┏━━
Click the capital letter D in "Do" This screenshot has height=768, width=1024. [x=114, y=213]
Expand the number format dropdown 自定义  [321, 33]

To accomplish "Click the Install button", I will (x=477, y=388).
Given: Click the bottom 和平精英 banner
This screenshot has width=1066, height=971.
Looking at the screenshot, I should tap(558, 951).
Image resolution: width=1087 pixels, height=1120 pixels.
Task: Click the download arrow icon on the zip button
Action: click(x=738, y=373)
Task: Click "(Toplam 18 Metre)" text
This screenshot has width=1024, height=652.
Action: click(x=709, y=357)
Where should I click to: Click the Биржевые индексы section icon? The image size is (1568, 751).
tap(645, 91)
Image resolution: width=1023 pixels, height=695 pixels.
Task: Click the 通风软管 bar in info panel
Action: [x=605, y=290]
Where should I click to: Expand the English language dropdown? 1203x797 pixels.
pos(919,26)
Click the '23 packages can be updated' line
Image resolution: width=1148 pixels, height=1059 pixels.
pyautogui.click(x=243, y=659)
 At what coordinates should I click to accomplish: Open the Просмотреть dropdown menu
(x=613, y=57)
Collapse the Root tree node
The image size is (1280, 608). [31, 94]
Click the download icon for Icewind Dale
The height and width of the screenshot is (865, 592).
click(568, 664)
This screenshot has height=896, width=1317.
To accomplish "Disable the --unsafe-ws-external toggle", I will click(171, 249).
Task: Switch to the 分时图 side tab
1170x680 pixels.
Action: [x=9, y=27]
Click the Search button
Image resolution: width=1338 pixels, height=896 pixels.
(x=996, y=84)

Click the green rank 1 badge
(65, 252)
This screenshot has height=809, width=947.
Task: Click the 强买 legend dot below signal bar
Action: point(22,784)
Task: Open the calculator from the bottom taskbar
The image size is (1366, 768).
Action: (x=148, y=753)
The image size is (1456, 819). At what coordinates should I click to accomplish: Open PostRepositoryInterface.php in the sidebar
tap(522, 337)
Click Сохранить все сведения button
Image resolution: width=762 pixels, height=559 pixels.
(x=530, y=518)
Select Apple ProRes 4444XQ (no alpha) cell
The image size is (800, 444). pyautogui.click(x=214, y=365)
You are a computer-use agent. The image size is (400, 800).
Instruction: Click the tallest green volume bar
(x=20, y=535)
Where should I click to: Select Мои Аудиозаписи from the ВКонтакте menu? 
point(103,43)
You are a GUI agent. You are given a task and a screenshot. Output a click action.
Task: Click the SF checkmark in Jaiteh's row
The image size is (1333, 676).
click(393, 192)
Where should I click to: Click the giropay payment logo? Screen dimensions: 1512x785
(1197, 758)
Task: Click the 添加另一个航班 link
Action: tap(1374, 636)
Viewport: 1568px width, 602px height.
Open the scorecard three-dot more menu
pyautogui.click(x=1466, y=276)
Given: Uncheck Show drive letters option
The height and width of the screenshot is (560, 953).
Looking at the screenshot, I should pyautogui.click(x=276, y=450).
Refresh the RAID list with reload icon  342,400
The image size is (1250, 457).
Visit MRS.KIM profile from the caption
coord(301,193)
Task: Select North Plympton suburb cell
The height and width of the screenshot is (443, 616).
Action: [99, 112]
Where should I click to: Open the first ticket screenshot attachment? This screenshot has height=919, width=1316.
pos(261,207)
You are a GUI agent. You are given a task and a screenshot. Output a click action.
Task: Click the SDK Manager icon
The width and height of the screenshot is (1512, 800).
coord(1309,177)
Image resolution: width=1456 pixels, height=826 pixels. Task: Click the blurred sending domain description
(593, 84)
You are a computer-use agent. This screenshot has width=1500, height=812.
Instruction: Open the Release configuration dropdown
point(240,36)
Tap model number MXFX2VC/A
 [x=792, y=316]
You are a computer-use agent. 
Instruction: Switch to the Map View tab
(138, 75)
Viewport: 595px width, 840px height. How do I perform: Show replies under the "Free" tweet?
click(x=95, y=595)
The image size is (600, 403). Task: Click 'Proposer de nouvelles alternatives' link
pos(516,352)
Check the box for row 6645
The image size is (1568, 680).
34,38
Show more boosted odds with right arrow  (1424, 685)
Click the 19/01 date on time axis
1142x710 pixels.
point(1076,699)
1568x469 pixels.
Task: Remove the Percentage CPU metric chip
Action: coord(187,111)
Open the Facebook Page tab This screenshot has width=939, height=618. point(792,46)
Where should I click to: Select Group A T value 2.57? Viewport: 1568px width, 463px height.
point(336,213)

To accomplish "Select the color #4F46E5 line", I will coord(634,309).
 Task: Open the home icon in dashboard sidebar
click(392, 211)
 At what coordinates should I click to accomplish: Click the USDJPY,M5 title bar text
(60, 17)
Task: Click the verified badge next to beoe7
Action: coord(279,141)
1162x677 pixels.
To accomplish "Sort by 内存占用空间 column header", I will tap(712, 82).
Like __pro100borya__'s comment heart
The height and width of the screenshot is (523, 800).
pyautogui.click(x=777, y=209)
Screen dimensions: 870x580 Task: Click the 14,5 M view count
┗━━
## Instructions to follow
For this exercise, give every entry again exactly as it appears.

## Answer to this task
Click the capital letter D in "Do" This screenshot has height=768, width=1024. [x=114, y=213]
Expand the number format dropdown 自定义  [321, 33]

To accomplish "Click the Install button", I will (x=477, y=388).
Given: Click the bottom 和平精英 banner
This screenshot has width=1066, height=971.
Looking at the screenshot, I should tap(558, 951).
Image resolution: width=1087 pixels, height=1120 pixels.
Task: Click the download arrow icon on the zip button
Action: click(x=738, y=373)
Task: Click "(Toplam 18 Metre)" text
This screenshot has width=1024, height=652.
Action: click(x=709, y=357)
Where should I click to: Click the Биржевые индексы section icon? The image size is (1568, 751).
tap(645, 91)
Image resolution: width=1023 pixels, height=695 pixels.
Task: Click the 通风软管 bar in info panel
Action: [x=605, y=290]
Where should I click to: Expand the English language dropdown? 1203x797 pixels.
pos(919,26)
Click the '23 packages can be updated' line
Image resolution: width=1148 pixels, height=1059 pixels.
pyautogui.click(x=243, y=659)
 At what coordinates should I click to accomplish: Open the Просмотреть dropdown menu
(x=613, y=57)
Collapse the Root tree node
The image size is (1280, 608). [31, 94]
Click the download icon for Icewind Dale
The height and width of the screenshot is (865, 592).
click(568, 664)
This screenshot has height=896, width=1317.
To accomplish "Disable the --unsafe-ws-external toggle", I will click(171, 249).
Task: Switch to the 分时图 side tab
1170x680 pixels.
Action: [x=9, y=27]
Click the Search button
Image resolution: width=1338 pixels, height=896 pixels.
(x=996, y=84)

Click the green rank 1 badge
(65, 252)
This screenshot has height=809, width=947.
Task: Click the 强买 legend dot below signal bar
Action: point(22,784)
Task: Open the calculator from the bottom taskbar
The image size is (1366, 768).
Action: (x=148, y=753)
The image size is (1456, 819). At what coordinates should I click to accomplish: Open PostRepositoryInterface.php in the sidebar
tap(522, 337)
Click Сохранить все сведения button
Image resolution: width=762 pixels, height=559 pixels.
(x=530, y=518)
Select Apple ProRes 4444XQ (no alpha) cell
The image size is (800, 444). pyautogui.click(x=214, y=365)
You are a computer-use agent. The image size is (400, 800).
Instruction: Click the tallest green volume bar
(x=20, y=535)
Where should I click to: Select Мои Аудиозаписи from the ВКонтакте menu? 
point(103,43)
You are a GUI agent. You are given a task and a screenshot. Output a click action.
Task: Click the SF checkmark in Jaiteh's row
The image size is (1333, 676).
click(393, 192)
Where should I click to: Click the giropay payment logo? Screen dimensions: 1512x785
(1197, 758)
Task: Click the 添加另一个航班 link
Action: tap(1374, 636)
Viewport: 1568px width, 602px height.
Open the scorecard three-dot more menu
pyautogui.click(x=1466, y=276)
Given: Uncheck Show drive letters option
The height and width of the screenshot is (560, 953).
Looking at the screenshot, I should pyautogui.click(x=276, y=450).
Refresh the RAID list with reload icon  342,400
The image size is (1250, 457).
Visit MRS.KIM profile from the caption
coord(301,193)
Task: Select North Plympton suburb cell
The height and width of the screenshot is (443, 616).
Action: [99, 112]
Where should I click to: Open the first ticket screenshot attachment? This screenshot has height=919, width=1316.
pos(261,207)
You are a GUI agent. You are given a task and a screenshot. Output a click action.
Task: Click the SDK Manager icon
The width and height of the screenshot is (1512, 800).
coord(1309,177)
Image resolution: width=1456 pixels, height=826 pixels. Task: Click the blurred sending domain description
(593, 84)
You are a computer-use agent. This screenshot has width=1500, height=812.
Instruction: Open the Release configuration dropdown
point(240,36)
Tap model number MXFX2VC/A
 [x=792, y=316]
You are a computer-use agent. 
Instruction: Switch to the Map View tab
(138, 75)
Viewport: 595px width, 840px height. How do I perform: Show replies under the "Free" tweet?
click(x=95, y=595)
The image size is (600, 403). Task: Click 'Proposer de nouvelles alternatives' link
pos(516,352)
Check the box for row 6645
The image size is (1568, 680).
34,38
Show more boosted odds with right arrow  (1424, 685)
Click the 19/01 date on time axis
1142x710 pixels.
point(1076,699)
1568x469 pixels.
Task: Remove the Percentage CPU metric chip
Action: coord(187,111)
Open the Facebook Page tab This screenshot has width=939, height=618. point(792,46)
Where should I click to: Select Group A T value 2.57? Viewport: 1568px width, 463px height.
point(336,213)

To accomplish "Select the color #4F46E5 line", I will coord(634,309).
 Task: Open the home icon in dashboard sidebar
click(392, 211)
 At what coordinates should I click to accomplish: Click the USDJPY,M5 title bar text
(60, 17)
Task: Click the verified badge next to beoe7
Action: coord(279,141)
1162x677 pixels.
To accomplish "Sort by 内存占用空间 column header", I will tap(712, 82).
Like __pro100borya__'s comment heart
The height and width of the screenshot is (523, 800).
pyautogui.click(x=777, y=209)
Screen dimensions: 870x580 Task: Click the 14,5 M view count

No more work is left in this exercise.